Arizona will begin taking applications on July 26, 2016, for its government-sponsored health-insurance program KidsCare; coverage will begin September 1, 2016. As a result, the population of uninsured Arizona children, currently around 162,000, is projected to drop significantly this fall, as an estimated 34,278 Arizona children would be eligible for KidsCare upon reinstatement of the program.
KidsCare, the Arizona version of the Children’s Health Insurance Program (CHIP), is administered by the state’s Medicaid program, which is known as the Arizona Health Care Cost Containment System (AHCCCS). Officials with AHCCCS expect that within its first year of being newly active, KidsCare will enroll 30,000 to 40,000 Arizona children. Arizona is the only state without an active CHIP program. According to a study by the Center for Children and Families at Georgetown University, the state has the third-highest rate of uninsured children in the U.S.
Opponents of KidsCare have expressed concern that Arizona will eventually have to pick up the tab for the program, as federal dollars are only appropriated to cover the cost of the program for the next year.

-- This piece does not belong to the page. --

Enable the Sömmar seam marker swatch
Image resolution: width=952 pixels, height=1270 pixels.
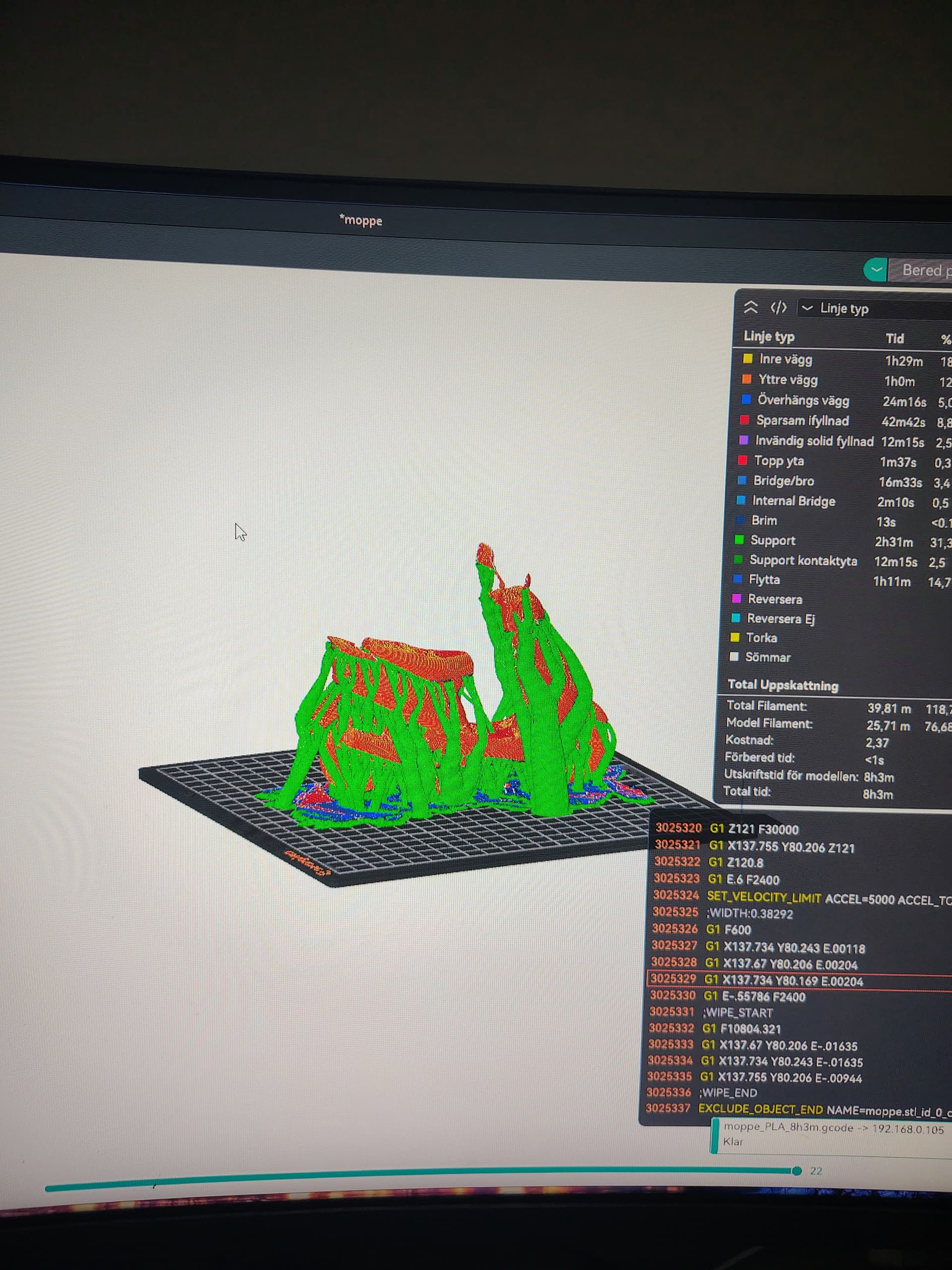[x=733, y=656]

Supporters said reopening the program was the moral thing to do for Arizona children.
Enrollment in KidsCare was frozen in 2010 after Arizona decided to cut eligibility and phase out CHIP benefits over time. KidsCare II, a temporary hospital financing agreement meant to fill the gap due to frozen enrollments beginning in 2010 until new coverage options were available to Arizona families with the implementation of the Patient Protection and Affordable Care Act (ACA) (P.L. 111-148), was terminated at the end of January 2014.
An earlier Georgetown study observed that the termination of KidsCare resulted in families paying more for alternative subsidized health care coverage while receiving fewer benefits under that coverage (see Arizona CHIP discontinuation results in higher prices, less coverage, Health Law Daily, May 9, 2014).